Con la presentazione dell'istanza da parte di Inwit Spa e Fastweb, prende formalmente il via il percorso che, in tempi stretti, dovrebbe concludersi con lo spostamento del cantiere per l'installazione dell'antenna 5G nell'area individuata successivamente e in via alternativa a quella, originaria, del santuario della Madonna di Ripaia a Treggiaia.
La comunicazione, da parte delle due società, è arrivata nella giornata di mercoledì 21 Gennaio. L'amministrazione comunale, tramite il Suap, ha così dato inizio al procedimento, che dovrebbe concretizzare la soluzione alternativa presentata dal sindaco Matteo Franconi attorno alla metà di Novembre, dopo un incontro avvenuto in Prefettura.
La storia dell'antenna di Treggiaia, ormai, è risaputa: a Ottobre, i residenti di Treggiaia scoprirono come nella propria frazione, a pochi metri dalla chiesa romanica simbolo del borgo, era stato avviato un cantiere per l'installazione di un'antenna nell'ambito del Piano 5G. Questo, tramite fondi PNRR, si prefissa l'obiettivo di garantire gli standard di connessione internet anche alle cosiddette "aree a fallimento di mercato". Da quel momento, una lunga polemica ha accompagnato i lavori, tra chi denunciava la deturpazione del paesaggio e chi accusava l'amministrazione di non essere intervenuta in tempo.

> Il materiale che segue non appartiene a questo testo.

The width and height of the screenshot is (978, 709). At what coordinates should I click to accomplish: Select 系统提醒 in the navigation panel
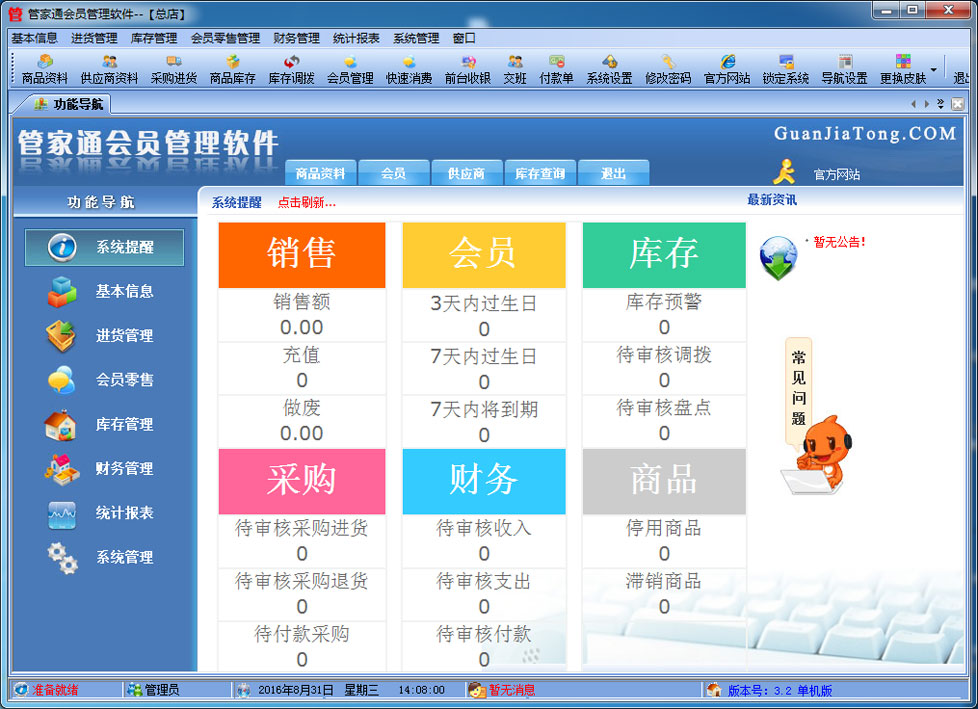click(x=103, y=248)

Qualche settimana dopo, il sindaco Franconi ha ottenuto un incontro in Prefettura dedicato al tema, per valutare un possibile cambio di destinazione. Individuata, appunto, su un colle a qualche centinaio di metri, che garantirebbe le medesime performance all'antenna. Grazie a un accordo con i proprietari del terreno, con l'opzione all'acquisto fatta scattare dal circolo Arci di Treggiaia e I Fabbri, si è passati quindi all'istanza dei giorni scorsi. Da adesso, però, l'iter dovrà velocizzarsi, per rispettare le scadenze del PNRR e non perdere i relativi fondi.